Он пошёл дальше. Но взгляд старухи ещё долго стоял у него перед глазами — холодный, оценивающий, как приговор.
Среди синдов выделялся один — высокий, с седой бородой и деревянным посохом в руке. Он стоял впереди всех, опираясь на посох, и его глаза — светлые, почти прозрачные — смотрели на Алкимаха без страха и без любопытства. Просто смотрели. Так смотрит камень на волну, которая бьётся о него сотни лет.
Рядом со старейшиной стояла женщина. Молодая, с тёмными волосами, заплетёнными в тугую косу, и светлыми глазами — такими же, как у старейшины. Она была одета в длинный тёмный хитон без украшений, но держалась прямо и гордо. Она смотрела на Алкимаха с интересом — не враждебным, не дружелюбным, а внимательным. Как будто она уже знала, кто он такой, и ждала, что он скажет.
Их взгляды встретились. На мгновение — не больше. Но в этом мгновении было что-то, чего Алкимах не мог объяснить. Она смотрела на него не как на чужака. Она смотрела на него как на человека, который что-то ищет. Так же, как она сама. Он не знал, откуда это знание пришло к нему. Но он знал: она тоже ищет. И, может быть, именно поэтому он оказался здесь.
Среди синдов Алкимах заметил ещё одного — молодого воина, стоявшего чуть впереди остальных. Он был крепче других, с коротко остриженными тёмными волосами и шрамом через бровь.

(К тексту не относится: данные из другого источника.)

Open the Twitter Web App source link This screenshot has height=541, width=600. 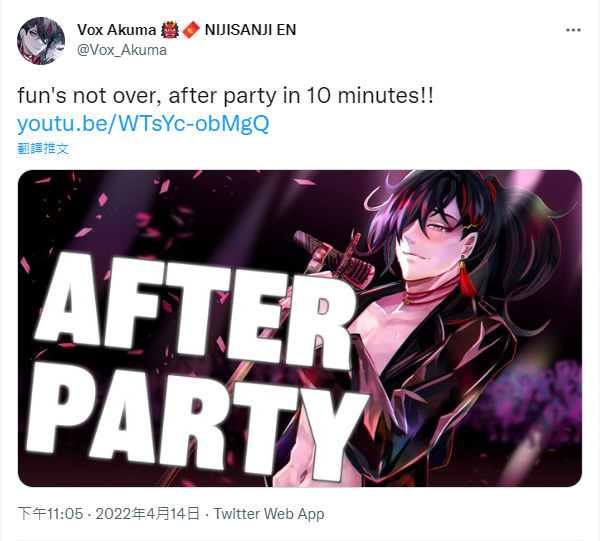(x=269, y=513)
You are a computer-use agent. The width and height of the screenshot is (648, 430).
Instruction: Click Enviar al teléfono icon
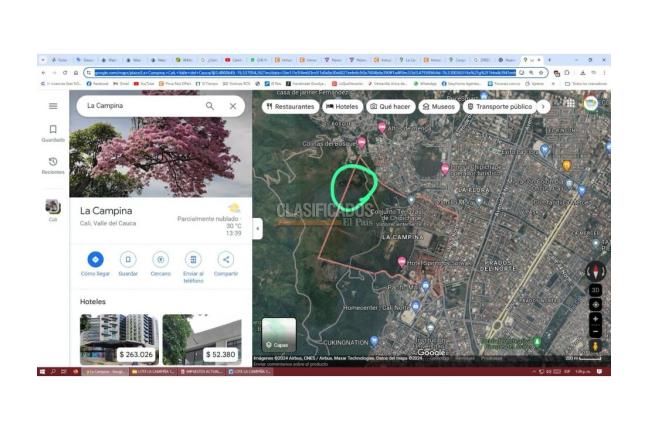(x=193, y=259)
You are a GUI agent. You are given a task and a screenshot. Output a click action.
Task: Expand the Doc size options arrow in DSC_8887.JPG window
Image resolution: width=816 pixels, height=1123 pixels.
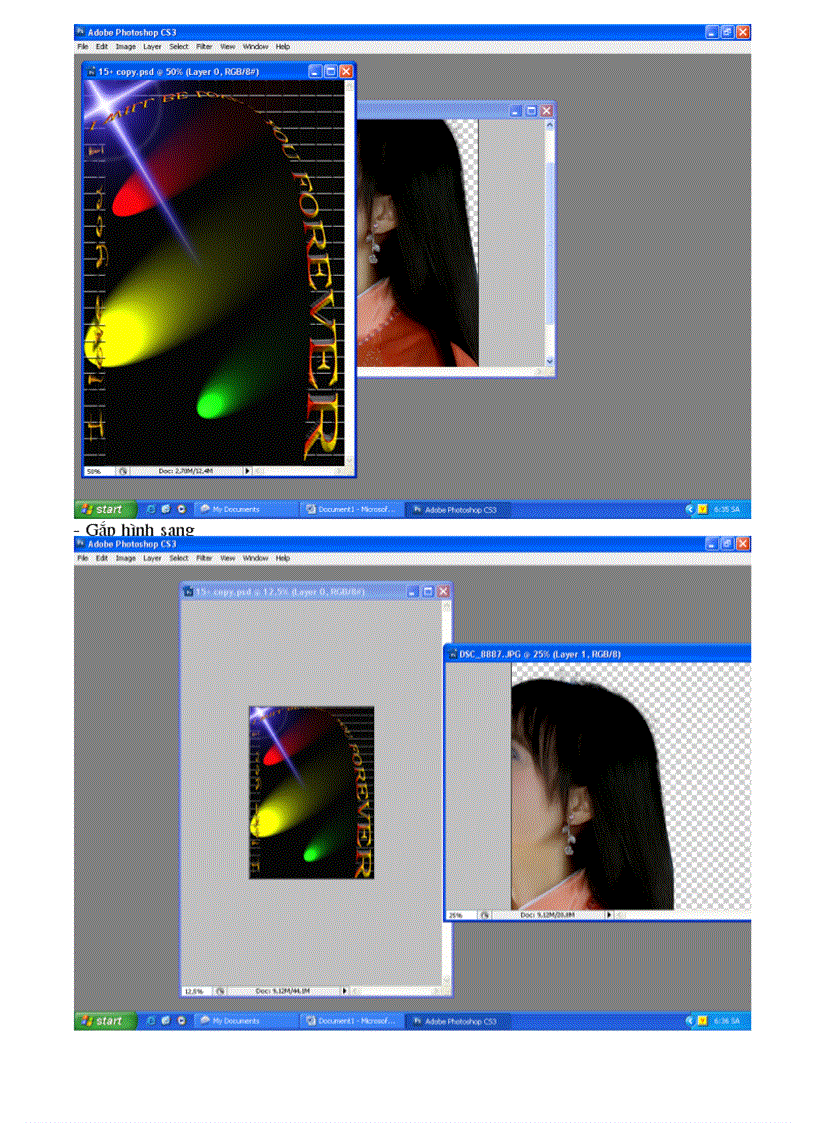click(x=608, y=913)
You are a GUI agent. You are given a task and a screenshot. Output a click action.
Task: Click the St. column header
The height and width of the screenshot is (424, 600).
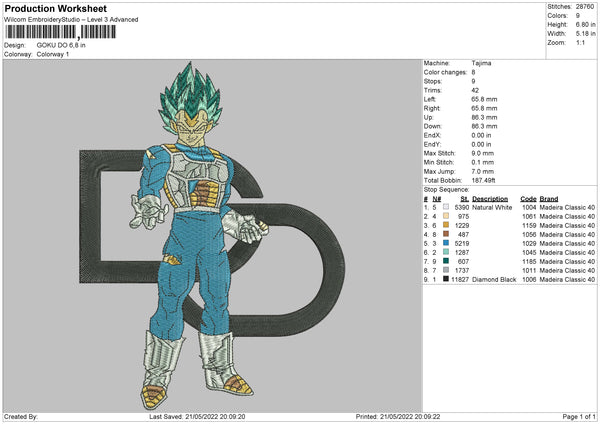(x=464, y=198)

В руке он сжимал копьё, и его взгляд был жёстким — открыто враждебным. Он что-то сказал соседу на своём языке, и тот усмехнулся.
— Это Зарина, — сказал Фокид, кивая на женщину. — Дочь старейшины. Она говорит по-гречески. А тот, с копьём, — Таргитай. Её родственник. Говорят, он не любит греков.
— Я заметил, — ответил Алкимах.
Он шагнул вперёд. Земля под ногами всё ещё дышала. Он чувствовал это. И он знал: это — начало. Начало чего-то, что изменит его жизнь. Навсегда.
Вечером, когда солнце уже клонилось к закату, Алкимах сидел у костра на берегу. Рядом с ним расположились матросы — Феокл, Ликон, Теон. Они молча жевали лепёшки с сыром, запивая их кислым вином. Никто не разговаривал. Все смотрели на деревню синдов, где зажигались огни.